本文:

____________

釣竿はウィラットが2本、ダムロンが私のためのものと自分用を合わせて3本の勝負である。
以前と同じく、ポーンがタイヤのチューブを膨らませている。私はこの日のために用意をしてきた秘密兵器を出した。それは、当時の日本ではかなり一般的になってきた、夜釣りの集魚用使い捨てケミカルライトである。50m用であるが、山中の何の明かりもないところなら100m以上あってもたぶん見えるだろうし、最低でも集魚効果があるだろうと踏んで日本で買って持って来たのである。最近ではタイでも釣具店で普通に売られるようになったが、当時はまだほとんど目にすることがなかった代物である。

「これを試してみたい」と言って、発泡スチロール製の手作りのウキの上の部分にねじ込む。「余分なものをつけると、いざという時に糸がからまって困ることになるぞ。本当にだいじょうぶなのか?」などとダムロンが言っているのを無視し、取りつけたケミカルライトを折って発光させるが、日が落ちてもまだ十分明るいので発光はほとんど目立たない。「こいつをいつも通りに落としてきてくれ」と言って仕掛けをポーンに渡す。ウィラットも横目で見ながら、「また妙なことをやってるな」とか言っている。
ポーンが仕掛けを持って、水を掻きわけながらゆっくりとポイントまで泳いで行く。ダムロンが右だ左だもっと向こうだと、ものすごく大きな声で指示を出している。とても人の声量とは思えない、まるで虎が吠えるようである。仕掛けを落とし終えてポーンが戻って来たころにはもうかなり暗くなって、ケミカルライトが発光しているのがハッキリと見えてきた。ダムロンが一服しながら、「何だ、まるでローイクラトン(灯篭流し)みたいじゃないか。あれじゃあ魚に仕掛けがわかってしまうぞ」と言う。「いや、逆に集魚効果があるんだ。ここの魚にも効果があるかどうかを試すのさ。そんなに特別なものではなくて、日本ではどこの釣具店でも売っている普通のものだよ」と私が言うと、ダムロンは「まあ少なくとも浮きが見えるから楽しいわな」とか言っている。パンが焚き火を始めて、ティップが夕食の用意をしている。何でも、さっき釣った小魚でトムヤムスープを作るのだと言う。しばらくして完全に暗くなるころには、それらしいレモングラスの香りが周囲に漂ってきた。

____________

練習問題:
**A)** 本文について、次の問いに答えてください。
(i) ダムロンが用意した釣竿は何本ですか。
(ii) 「私」が日本で買ってきたケミカルライトは何m用ですか。
(iii) ティップはさっき釣った小魚で何を作ると言っていますか。
**B)** 本文の「釣竿はウィラットが2本、ダム」から「ることがなかった代物である。」までを、両端の語句も含めて一字一句そのまま書き写してください。
**C)** 本文で名前が出てくる人物は誰ですか。全員を挙げてください。

提供データ:
____________

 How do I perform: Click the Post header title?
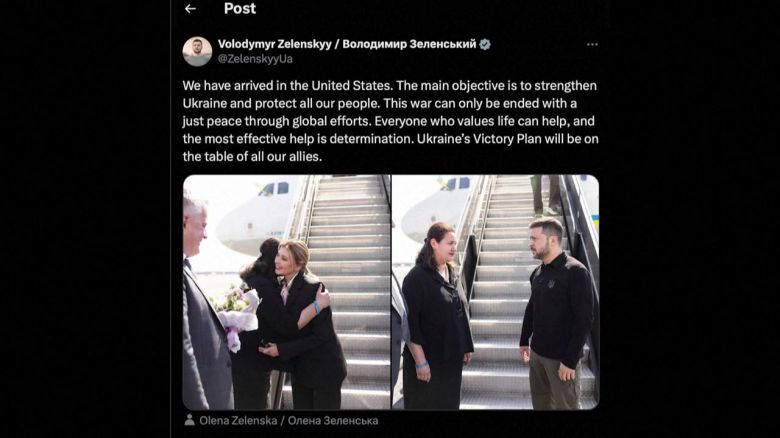(240, 8)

____________

解答:
**A)**
(i) 3本
(ii) 50m用
(iii) トムヤムスープ

**B)**
釣竿はウィラットが2本、ダムロンが私のためのものと自分用を合わせて3本の勝負である。
以前と同じく、ポーンがタイヤのチューブを膨らませている。私はこの日のために用意をしてきた秘密兵器を出した。それは、当時の日本ではかなり一般的になってきた、夜釣りの集魚用使い捨てケミカルライトである。50m用であるが、山中の何の明かりもないところなら100m以上あってもたぶん見えるだろうし、最低でも集魚効果があるだろうと踏んで日本で買って持って来たのである。最近ではタイでも釣具店で普通に売られるようになったが、当時はまだほとんど目にすることがなかった代物である。

**C)** ウィラット、ダムロン、ポーン、パン、ティップ